*What you have to do*. Collect each line of the records containing the string "coordinates".

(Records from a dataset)
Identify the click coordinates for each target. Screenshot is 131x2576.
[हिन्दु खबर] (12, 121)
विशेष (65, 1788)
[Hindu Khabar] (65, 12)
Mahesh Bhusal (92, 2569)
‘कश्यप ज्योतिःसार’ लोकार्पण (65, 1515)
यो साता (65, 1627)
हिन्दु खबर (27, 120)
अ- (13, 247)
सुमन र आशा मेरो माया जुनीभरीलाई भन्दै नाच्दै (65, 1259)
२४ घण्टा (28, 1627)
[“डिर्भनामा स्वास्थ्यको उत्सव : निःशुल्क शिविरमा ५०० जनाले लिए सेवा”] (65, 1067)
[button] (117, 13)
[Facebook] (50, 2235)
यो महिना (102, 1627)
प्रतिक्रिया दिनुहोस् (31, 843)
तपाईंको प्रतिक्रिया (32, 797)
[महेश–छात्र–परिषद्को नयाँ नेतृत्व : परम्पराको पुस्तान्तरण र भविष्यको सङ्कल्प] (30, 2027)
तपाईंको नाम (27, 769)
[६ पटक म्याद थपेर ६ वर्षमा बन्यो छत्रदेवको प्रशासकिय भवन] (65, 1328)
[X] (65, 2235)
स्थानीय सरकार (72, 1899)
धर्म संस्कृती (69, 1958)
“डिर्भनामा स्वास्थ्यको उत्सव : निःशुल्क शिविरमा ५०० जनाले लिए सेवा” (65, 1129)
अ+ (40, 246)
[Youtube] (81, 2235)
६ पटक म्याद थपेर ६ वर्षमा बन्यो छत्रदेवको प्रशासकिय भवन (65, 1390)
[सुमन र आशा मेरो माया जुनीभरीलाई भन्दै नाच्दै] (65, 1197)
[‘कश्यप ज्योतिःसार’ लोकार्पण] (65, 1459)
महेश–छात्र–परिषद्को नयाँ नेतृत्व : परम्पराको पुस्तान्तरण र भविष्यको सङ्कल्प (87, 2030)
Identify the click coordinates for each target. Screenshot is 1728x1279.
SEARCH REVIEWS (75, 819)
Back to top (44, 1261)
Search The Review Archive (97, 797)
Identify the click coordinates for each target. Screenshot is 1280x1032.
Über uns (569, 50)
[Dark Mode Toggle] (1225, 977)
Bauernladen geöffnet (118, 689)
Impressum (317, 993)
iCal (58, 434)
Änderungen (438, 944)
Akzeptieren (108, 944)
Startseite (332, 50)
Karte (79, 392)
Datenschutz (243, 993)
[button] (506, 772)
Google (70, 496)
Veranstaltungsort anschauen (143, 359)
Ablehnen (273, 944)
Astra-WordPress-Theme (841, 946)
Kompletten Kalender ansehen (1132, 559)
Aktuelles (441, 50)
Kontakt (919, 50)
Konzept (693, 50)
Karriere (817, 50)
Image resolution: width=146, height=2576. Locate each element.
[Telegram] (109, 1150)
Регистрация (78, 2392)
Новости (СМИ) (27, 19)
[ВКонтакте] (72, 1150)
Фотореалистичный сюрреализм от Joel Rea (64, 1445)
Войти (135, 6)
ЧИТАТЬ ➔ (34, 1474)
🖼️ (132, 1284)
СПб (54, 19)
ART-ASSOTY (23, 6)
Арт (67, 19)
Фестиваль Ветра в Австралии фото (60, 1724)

*Result of this task*.
Identify the click coordinates for each target. Screenshot is 131x2576.
Identify the click coordinates for each target. Screenshot is 1728x1279.
Identify the click coordinates for each target. Screenshot is 1280x1032.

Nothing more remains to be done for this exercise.